*** DATASET CONTENT Section Begins ***

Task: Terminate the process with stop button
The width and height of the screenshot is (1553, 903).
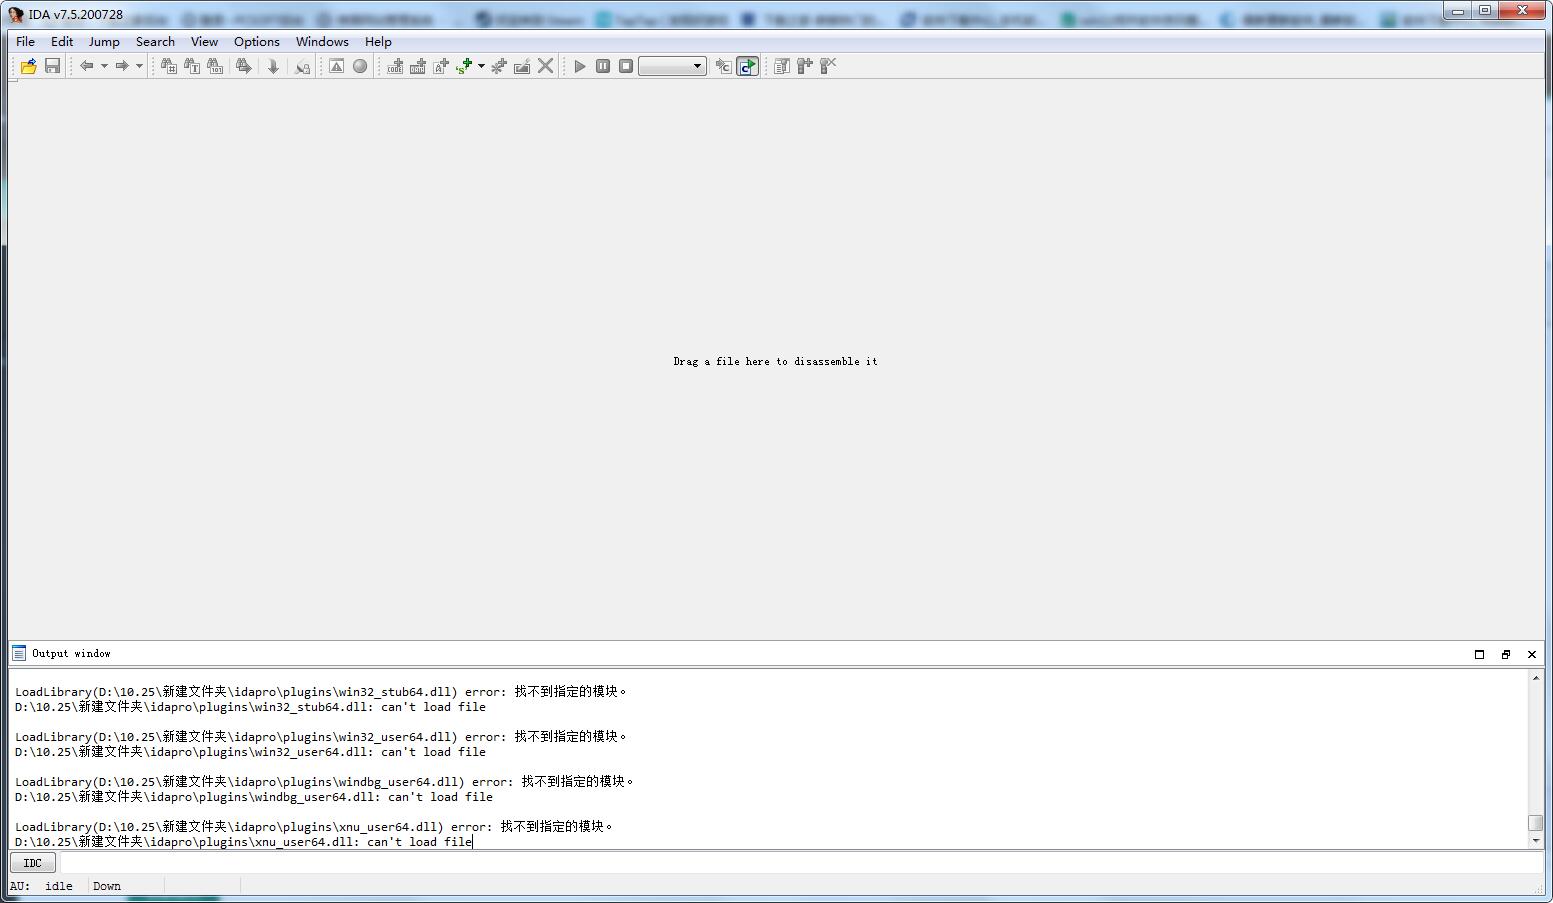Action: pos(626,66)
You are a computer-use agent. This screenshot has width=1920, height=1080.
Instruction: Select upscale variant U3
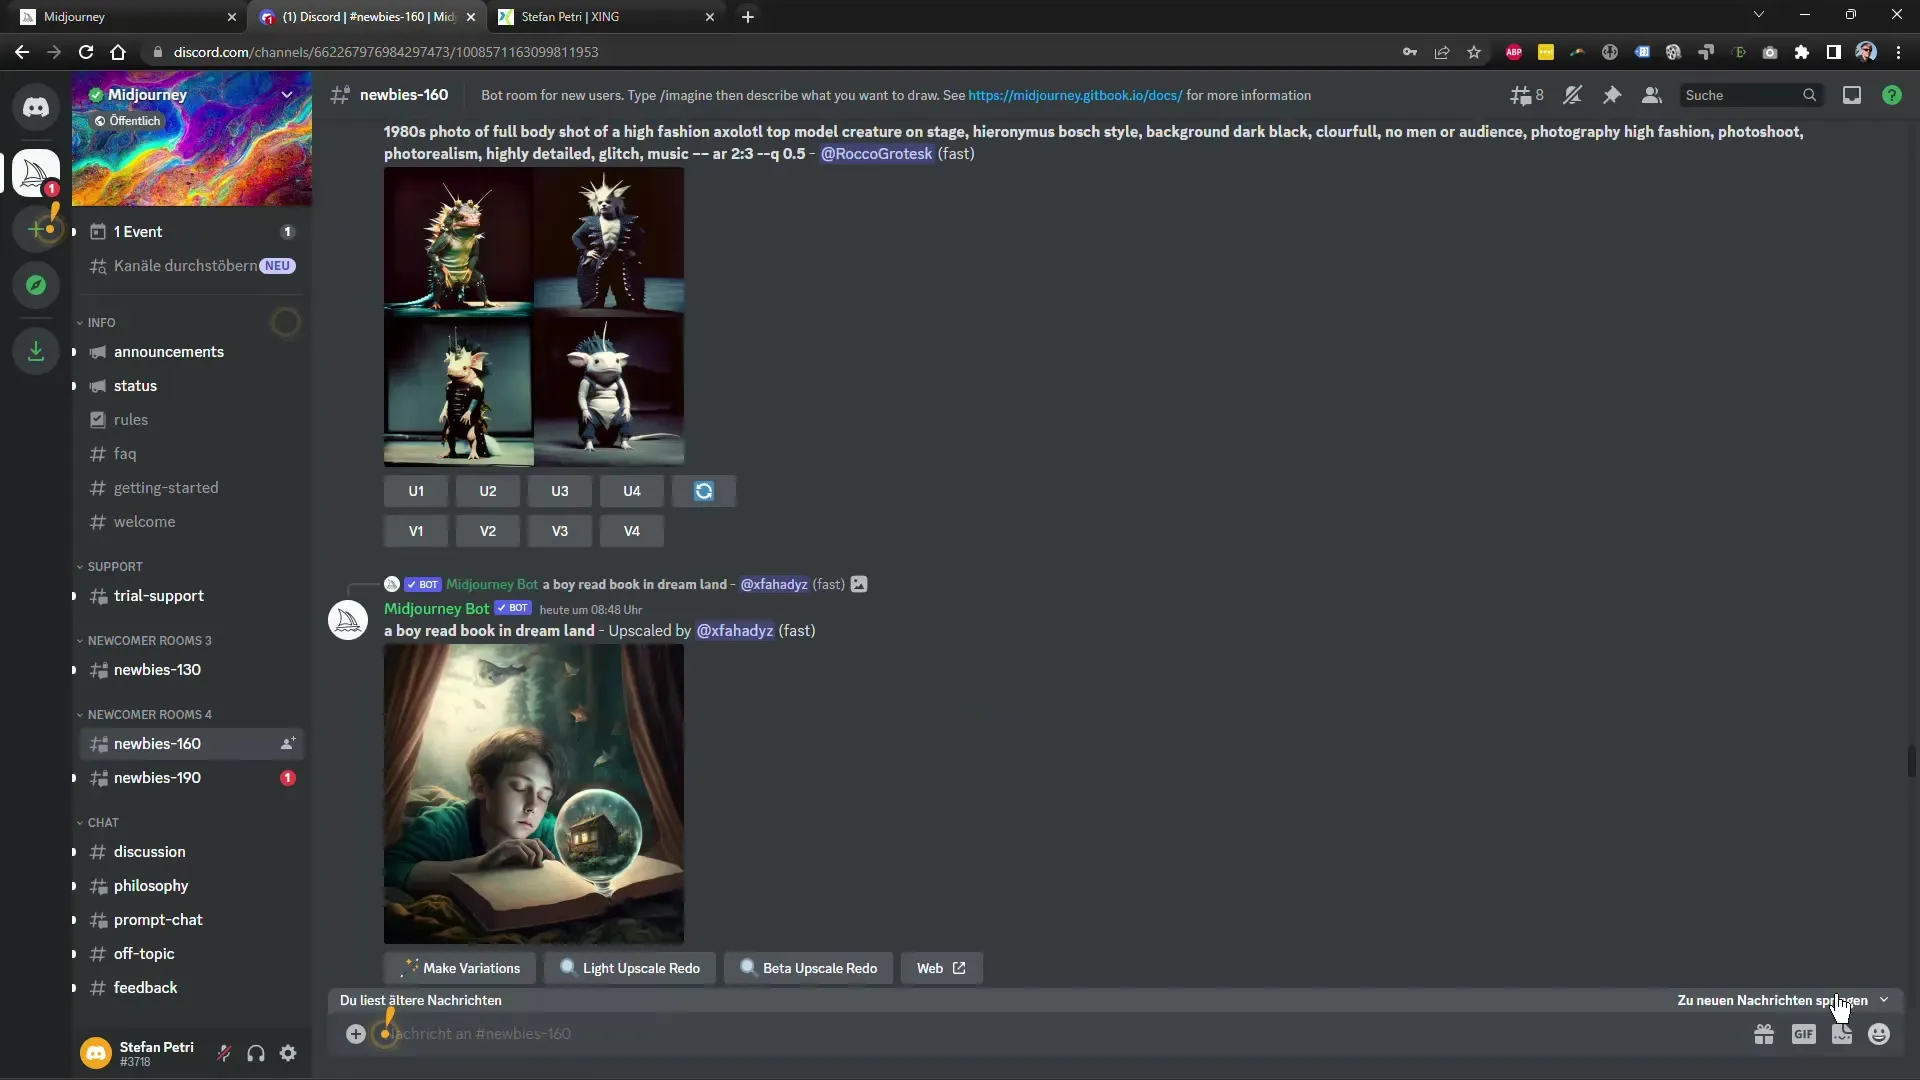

*** DATASET CONTENT Section Ends ***

#### [WHAT YOU HAVE TO DO]
After locating the line that holds "The width and", output exactly the lines from it through the last line of the material above, inclusive, without pictures.

#### [SOLUTION TO THE PROBLEM]
The width and height of the screenshot is (1553, 903).
Action: pos(626,66)
You are a computer-use agent. This screenshot has width=1920, height=1080.
Instruction: Select upscale variant U3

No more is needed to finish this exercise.